Paper No. 272-5
Presentation Time: 9:00 AM
IMPLICATIONS FROM DIFFUSION MODELING OF TRACE ELEMENT UPTAKE BY BONES FROM THE STANDING ROCK HADROSAUR SITE, HELL CREEK FORMATION, CORSON COUNTY, SD
Uptake of rare earth elements (REE) and other trace elements by diffusion and adsorption during diagenesis is ubiquitous in vertebrate fossils. Any potential uses of these elements as proxies for paleoenvironmental/diagenetic conditions require determination of the amount of time-averaging in elemental uptake. As a case study, duration of trace element uptake was estimated for nine Edmontosaurus bones from the Standing Rock Hadrosaur Site, a mass death assemblage in the Cretaceous Hell Creek Formation in Corson County, South Dakota, by applying diffusion modeling to LA-ICPMS-derived intra-bone REE and uranium (U) profiles. All bones examined exhibit remarkably low REE and U concentrations, even at the outer cortex edge, and steeply declining concentrations with increasing cortical depth. Concentration-depth profiles are consistent with Fick's second law of diffusion except within secondary osteons surrounding vascular canals, which exhibit minor concentration spikes.
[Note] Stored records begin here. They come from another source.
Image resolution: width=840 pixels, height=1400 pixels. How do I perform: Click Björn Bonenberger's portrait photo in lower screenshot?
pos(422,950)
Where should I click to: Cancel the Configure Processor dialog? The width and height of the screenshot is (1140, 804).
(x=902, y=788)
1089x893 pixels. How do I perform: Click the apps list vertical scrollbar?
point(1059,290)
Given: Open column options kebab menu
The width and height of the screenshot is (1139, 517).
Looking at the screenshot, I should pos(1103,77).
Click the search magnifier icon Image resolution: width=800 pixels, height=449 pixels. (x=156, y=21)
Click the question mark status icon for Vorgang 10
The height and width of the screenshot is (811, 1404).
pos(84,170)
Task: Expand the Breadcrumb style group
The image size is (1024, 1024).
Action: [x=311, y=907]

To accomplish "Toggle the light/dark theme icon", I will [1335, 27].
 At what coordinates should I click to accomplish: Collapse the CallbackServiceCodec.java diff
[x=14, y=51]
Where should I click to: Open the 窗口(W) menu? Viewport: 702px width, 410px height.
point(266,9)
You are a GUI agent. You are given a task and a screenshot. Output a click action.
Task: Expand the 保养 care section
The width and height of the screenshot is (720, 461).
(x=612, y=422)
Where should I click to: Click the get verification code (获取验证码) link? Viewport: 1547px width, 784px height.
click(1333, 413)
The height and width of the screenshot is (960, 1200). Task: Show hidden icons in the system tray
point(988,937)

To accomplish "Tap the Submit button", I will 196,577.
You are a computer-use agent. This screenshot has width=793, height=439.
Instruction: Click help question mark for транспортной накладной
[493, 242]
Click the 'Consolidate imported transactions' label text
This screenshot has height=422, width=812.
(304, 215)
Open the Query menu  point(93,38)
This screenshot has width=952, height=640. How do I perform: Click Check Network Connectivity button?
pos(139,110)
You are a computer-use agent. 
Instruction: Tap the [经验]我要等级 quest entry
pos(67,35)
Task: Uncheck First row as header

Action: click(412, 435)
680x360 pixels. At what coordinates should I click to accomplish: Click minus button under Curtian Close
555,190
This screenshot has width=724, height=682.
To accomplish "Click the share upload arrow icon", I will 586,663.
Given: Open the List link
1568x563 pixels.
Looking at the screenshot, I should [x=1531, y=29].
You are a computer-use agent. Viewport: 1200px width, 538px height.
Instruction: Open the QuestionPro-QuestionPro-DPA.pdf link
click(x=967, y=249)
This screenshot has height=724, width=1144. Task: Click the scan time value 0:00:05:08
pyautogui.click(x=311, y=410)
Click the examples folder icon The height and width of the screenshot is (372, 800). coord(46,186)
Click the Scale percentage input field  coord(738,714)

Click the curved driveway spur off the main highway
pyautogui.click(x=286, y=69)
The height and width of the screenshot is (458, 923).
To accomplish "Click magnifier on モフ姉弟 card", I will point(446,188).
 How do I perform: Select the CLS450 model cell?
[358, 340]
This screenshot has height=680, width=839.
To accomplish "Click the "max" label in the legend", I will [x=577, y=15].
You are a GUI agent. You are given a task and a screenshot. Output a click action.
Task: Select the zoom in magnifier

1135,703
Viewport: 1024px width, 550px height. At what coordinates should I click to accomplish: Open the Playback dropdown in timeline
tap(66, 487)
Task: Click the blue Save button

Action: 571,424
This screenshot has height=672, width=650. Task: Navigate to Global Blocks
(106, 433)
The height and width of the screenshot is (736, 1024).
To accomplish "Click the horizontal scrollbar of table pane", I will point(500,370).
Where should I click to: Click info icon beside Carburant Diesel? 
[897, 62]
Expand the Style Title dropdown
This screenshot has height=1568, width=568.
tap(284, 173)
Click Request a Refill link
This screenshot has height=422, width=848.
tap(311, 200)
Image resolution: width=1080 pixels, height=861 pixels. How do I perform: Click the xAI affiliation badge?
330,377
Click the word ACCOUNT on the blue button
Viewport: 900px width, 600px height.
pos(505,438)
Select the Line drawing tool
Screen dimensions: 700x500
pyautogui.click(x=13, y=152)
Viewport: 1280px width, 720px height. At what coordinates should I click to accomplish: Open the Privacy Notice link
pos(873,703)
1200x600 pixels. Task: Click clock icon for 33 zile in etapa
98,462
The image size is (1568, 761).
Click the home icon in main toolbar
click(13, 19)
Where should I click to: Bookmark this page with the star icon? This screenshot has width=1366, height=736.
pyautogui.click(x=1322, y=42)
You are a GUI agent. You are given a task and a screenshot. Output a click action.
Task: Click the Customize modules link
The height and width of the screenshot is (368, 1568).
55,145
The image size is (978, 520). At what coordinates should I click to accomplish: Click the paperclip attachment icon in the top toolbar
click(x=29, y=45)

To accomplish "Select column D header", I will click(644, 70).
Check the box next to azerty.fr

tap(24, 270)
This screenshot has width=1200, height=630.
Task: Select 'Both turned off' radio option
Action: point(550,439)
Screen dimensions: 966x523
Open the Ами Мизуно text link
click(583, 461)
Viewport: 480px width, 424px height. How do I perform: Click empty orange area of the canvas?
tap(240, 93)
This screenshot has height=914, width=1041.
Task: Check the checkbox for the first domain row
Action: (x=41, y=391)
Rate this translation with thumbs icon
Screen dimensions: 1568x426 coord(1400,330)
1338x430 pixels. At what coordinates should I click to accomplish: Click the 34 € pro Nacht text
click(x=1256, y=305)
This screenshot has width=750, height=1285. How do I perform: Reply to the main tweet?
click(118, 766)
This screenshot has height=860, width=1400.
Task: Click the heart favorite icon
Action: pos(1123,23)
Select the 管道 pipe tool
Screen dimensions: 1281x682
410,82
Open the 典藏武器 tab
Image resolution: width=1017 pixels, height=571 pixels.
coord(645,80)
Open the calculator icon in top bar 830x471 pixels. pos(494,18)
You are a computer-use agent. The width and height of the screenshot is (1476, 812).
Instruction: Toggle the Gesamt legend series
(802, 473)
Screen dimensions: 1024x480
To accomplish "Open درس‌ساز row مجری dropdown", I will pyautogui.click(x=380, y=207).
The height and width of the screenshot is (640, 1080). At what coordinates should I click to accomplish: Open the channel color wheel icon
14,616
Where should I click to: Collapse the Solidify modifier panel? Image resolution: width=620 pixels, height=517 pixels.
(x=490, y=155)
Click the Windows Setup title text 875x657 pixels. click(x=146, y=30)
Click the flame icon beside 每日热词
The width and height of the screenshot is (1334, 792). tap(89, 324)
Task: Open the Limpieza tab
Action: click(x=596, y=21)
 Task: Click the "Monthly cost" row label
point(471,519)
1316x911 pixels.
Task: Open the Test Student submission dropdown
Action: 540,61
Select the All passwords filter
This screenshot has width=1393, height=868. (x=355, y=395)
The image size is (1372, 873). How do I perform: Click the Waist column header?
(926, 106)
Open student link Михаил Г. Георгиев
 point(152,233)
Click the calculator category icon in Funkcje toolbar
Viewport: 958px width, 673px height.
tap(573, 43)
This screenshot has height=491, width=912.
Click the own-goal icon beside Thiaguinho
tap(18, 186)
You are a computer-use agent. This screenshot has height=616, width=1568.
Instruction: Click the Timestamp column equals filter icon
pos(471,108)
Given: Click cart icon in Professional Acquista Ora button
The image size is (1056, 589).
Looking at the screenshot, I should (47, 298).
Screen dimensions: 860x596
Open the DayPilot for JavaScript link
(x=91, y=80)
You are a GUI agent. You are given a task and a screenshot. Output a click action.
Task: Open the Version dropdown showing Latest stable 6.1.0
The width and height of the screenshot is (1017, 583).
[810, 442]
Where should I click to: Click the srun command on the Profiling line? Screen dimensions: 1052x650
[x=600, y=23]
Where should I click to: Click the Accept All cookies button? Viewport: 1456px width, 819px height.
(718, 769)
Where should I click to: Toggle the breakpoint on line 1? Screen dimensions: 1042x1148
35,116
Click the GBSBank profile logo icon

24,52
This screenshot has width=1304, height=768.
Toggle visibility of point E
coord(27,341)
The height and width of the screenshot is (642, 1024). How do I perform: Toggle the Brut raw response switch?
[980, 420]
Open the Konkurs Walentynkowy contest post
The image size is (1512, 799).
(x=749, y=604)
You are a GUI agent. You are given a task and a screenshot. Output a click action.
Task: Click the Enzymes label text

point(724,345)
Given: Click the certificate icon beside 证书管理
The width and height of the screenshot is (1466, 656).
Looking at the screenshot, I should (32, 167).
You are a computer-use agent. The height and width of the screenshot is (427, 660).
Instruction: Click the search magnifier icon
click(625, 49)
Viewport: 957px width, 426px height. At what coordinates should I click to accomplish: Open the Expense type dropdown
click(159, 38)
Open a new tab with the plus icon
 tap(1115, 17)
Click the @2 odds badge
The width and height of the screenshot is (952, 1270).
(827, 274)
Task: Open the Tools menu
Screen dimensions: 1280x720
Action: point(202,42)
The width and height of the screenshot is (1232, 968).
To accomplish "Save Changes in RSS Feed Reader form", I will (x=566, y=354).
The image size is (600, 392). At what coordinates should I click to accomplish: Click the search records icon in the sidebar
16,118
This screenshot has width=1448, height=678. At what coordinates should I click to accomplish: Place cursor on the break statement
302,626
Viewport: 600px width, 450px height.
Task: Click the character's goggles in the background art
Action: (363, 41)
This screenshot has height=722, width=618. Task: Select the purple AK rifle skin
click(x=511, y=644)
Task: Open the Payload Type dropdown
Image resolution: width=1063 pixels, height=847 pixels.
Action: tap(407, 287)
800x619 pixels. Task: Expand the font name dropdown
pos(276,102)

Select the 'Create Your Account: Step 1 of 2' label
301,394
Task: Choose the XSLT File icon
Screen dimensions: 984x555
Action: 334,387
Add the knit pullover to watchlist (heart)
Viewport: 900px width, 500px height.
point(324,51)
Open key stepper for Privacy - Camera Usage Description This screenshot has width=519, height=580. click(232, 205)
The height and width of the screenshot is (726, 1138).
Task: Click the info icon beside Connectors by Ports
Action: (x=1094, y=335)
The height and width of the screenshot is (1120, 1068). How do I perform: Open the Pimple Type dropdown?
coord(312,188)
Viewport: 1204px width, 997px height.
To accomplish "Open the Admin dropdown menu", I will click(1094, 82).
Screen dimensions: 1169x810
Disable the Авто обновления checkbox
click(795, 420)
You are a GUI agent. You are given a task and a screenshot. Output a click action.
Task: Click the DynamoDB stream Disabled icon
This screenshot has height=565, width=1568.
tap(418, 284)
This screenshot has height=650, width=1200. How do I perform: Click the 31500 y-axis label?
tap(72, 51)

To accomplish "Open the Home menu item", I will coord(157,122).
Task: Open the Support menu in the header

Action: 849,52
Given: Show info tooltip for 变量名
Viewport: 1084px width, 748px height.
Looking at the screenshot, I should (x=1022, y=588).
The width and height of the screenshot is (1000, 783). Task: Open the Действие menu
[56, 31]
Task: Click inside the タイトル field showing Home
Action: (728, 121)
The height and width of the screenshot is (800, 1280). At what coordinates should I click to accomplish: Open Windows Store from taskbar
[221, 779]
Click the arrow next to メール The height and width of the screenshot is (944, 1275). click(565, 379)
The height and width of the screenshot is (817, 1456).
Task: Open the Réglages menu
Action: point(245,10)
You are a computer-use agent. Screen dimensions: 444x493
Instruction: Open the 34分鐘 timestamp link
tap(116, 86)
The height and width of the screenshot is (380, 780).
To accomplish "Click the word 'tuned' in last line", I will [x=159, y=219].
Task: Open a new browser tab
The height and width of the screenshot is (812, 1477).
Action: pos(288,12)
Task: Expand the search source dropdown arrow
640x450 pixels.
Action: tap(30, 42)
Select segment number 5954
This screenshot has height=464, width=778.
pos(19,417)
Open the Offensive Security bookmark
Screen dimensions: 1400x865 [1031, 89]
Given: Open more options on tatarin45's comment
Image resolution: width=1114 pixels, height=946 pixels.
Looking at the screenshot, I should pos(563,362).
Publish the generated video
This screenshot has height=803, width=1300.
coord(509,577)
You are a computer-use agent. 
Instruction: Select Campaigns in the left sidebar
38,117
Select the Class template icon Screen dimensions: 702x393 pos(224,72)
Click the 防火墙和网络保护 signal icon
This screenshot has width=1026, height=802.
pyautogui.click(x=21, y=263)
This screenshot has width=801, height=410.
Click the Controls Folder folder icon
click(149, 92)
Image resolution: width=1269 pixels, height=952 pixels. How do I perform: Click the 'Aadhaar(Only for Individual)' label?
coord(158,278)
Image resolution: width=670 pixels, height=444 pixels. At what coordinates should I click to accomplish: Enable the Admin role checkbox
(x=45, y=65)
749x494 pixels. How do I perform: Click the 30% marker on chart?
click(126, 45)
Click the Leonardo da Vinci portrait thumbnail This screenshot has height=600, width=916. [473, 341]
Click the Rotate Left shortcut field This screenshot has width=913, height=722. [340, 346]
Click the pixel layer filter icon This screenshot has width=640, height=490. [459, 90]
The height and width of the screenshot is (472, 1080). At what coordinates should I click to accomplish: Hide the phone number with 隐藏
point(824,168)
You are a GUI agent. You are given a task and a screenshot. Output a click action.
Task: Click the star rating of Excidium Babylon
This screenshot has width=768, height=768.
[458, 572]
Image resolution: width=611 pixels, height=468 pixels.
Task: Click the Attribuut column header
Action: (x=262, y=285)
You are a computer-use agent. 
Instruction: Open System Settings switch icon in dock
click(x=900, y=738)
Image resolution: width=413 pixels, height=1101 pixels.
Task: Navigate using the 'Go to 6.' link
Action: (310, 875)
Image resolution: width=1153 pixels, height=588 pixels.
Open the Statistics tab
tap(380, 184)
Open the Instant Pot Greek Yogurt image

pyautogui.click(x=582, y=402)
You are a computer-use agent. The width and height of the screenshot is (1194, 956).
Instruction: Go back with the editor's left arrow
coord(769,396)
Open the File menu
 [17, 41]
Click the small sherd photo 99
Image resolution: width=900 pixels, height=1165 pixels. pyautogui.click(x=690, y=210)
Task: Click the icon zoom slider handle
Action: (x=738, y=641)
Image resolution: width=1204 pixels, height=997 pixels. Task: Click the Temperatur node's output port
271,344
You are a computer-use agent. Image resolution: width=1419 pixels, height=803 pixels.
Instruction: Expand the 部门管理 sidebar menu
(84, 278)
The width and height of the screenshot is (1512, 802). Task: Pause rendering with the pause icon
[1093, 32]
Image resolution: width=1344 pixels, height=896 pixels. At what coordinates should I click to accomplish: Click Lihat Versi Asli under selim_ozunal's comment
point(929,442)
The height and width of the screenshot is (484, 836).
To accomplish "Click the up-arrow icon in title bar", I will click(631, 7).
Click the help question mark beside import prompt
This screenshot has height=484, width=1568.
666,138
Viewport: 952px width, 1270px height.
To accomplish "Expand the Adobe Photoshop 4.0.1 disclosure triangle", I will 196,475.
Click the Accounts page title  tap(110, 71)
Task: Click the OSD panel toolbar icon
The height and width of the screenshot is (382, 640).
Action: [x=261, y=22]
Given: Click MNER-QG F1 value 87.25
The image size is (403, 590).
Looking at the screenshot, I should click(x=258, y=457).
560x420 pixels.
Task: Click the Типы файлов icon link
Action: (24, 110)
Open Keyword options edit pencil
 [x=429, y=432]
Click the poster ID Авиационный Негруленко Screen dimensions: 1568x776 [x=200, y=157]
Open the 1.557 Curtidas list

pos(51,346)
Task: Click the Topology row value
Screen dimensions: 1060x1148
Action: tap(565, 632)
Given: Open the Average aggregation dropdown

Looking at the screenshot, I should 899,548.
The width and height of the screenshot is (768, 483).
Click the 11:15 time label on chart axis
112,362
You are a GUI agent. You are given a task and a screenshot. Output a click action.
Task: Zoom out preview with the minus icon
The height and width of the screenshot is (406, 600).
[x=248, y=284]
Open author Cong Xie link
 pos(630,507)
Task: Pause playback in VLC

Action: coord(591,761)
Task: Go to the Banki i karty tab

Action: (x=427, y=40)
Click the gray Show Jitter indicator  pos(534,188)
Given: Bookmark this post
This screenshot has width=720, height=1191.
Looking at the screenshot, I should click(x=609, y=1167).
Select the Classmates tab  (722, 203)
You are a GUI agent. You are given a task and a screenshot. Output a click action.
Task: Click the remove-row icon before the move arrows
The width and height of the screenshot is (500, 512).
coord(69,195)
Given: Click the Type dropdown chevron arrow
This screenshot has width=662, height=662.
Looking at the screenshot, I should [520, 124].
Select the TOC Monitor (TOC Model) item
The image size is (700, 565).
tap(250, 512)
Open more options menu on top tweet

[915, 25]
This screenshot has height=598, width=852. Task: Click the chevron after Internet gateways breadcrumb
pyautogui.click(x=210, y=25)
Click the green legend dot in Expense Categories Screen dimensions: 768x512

Diffusion period estimates for individual bones, calculated using recently measured diffusion/adsorption coefficients for bone and fossil profiles of La, Ce, Nd, Gd, and U, are similar for all five elements. Although all nine fossils derive from the same small area of a single stratigraphic horizon, their calculated diffusion periods vary by more than an order of magnitude, ranging from roughly 10–167kyr. Why such variation exists remains unclear, especially considering that the bones remain unpermineralized and diffusion was therefore not hindered by closure of pore space. In fact, our cumulative data are consistent with a single phase of early trace element uptake. Low permeability of the encasing mudstone may have limited uptake and minimized long-term uptake through late diagenesis. When using REE or isotopic signatures for reconstruction of the paleoenvironment or diagenetic regime(s), duration of uptake constrains the temporal resolution of any interpretations. Therefore, bones yielding the shortest diffusion periods should be prioritized as they presumably provide the greatest temporal resolution. In addition, brief and rapid trace element uptake would imply minimal interactions with groundwater, implying high preservation potential for endogenous soft tissues and biomolecules in bones exhibiting brief uptake.